Single by The West Coast Pop Art Experimental Band

from the album Vol. 2 (Breaking Through)
- B-side: "Unfree Child"
- Released: 1968
- Recorded: 1967
- Genre: Psychedelic rock
- Length: 2:23 (single version) 5:43 (album version)
- Label: Reprise
- Songwriters: Ron Morgan, Bob Markley
- Producers: Bob Markley, Jimmy Bowen

The West Coast Pop Art Experimental Band singles chronology
| "Suppose They Gave a War and No One Comes" (1967) | "Smell of Incense" (1968) | "Free as a Bird" (1969) |

= Smell of Incense =

"Smell of Incense" is a song by the American psychedelic rock band the West Coast Pop Art Experimental Band, written by Ron Morgan and Bob Markley, and was released as a single on Reprise Records in 1968.

Set problem A
In the "Smell of Incense" entry, who produced the song?
Set problem B
Quote the "Smell of Incense" entry, starting with "- Released: 1968" and going on through "Records in 1968.".
None of the data here is relevant.

Element and text position data:
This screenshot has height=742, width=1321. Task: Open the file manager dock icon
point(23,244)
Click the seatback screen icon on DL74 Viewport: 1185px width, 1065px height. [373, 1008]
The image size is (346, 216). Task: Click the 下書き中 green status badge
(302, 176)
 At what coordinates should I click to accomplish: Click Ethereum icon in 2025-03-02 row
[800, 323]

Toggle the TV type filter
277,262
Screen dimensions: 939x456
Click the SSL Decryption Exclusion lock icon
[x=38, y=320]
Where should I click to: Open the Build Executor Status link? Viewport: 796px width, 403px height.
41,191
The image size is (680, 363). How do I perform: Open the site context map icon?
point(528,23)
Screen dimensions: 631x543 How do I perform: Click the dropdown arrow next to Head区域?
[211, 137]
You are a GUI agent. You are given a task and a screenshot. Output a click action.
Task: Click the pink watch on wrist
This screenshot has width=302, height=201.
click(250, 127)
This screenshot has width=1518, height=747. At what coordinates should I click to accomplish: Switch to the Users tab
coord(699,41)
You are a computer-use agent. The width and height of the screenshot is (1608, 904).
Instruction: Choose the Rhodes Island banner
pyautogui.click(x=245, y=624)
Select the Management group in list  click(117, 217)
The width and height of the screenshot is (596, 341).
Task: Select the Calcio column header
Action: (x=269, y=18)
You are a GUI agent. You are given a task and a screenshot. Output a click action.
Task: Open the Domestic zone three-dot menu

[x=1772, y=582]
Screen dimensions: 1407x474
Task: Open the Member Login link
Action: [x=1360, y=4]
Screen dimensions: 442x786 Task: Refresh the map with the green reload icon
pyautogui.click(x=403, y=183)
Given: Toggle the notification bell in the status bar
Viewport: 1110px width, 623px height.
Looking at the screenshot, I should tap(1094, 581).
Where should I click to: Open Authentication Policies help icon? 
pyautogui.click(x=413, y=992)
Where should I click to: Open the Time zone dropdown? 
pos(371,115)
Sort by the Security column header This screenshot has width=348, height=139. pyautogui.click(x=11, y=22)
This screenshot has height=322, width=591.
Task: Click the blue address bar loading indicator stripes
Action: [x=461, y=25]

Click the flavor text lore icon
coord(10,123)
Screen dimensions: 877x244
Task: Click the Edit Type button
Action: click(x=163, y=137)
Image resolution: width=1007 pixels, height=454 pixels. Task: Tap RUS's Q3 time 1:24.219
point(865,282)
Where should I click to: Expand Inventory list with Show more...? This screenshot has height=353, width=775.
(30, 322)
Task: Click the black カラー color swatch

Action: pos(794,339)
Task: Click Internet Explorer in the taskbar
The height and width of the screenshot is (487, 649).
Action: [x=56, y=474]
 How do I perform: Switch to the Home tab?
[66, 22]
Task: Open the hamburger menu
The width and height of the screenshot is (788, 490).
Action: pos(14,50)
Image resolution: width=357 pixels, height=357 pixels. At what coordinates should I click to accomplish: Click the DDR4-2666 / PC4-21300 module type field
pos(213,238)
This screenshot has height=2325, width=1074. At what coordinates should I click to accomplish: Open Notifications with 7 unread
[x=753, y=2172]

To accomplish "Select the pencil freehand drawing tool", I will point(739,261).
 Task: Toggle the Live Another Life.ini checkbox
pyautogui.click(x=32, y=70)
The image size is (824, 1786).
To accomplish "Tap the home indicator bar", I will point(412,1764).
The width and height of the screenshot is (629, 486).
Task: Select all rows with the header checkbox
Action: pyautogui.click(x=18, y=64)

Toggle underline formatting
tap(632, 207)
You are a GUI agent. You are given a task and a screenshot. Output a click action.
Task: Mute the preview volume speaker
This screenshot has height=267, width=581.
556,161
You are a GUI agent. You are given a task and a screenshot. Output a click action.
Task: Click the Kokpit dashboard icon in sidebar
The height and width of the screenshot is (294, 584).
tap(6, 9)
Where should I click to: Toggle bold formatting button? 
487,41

Full output A
Bob Markley and Jimmy Bowen.

Full output B
- Released: 1968
- Recorded: 1967
- Genre: Psychedelic rock
- Length: 2:23 (single version) 5:43 (album version)
- Label: Reprise
- Songwriters: Ron Morgan, Bob Markley
- Producers: Bob Markley, Jimmy Bowen

The West Coast Pop Art Experimental Band singles chronology
| "Suppose They Gave a War and No One Comes" (1967) | "Smell of Incense" (1968) | "Free as a Bird" (1969) |

= Smell of Incense =

"Smell of Incense" is a song by the American psychedelic rock band the West Coast Pop Art Experimental Band, written by Ron Morgan and Bob Markley, and was released as a single on Reprise Records in 1968.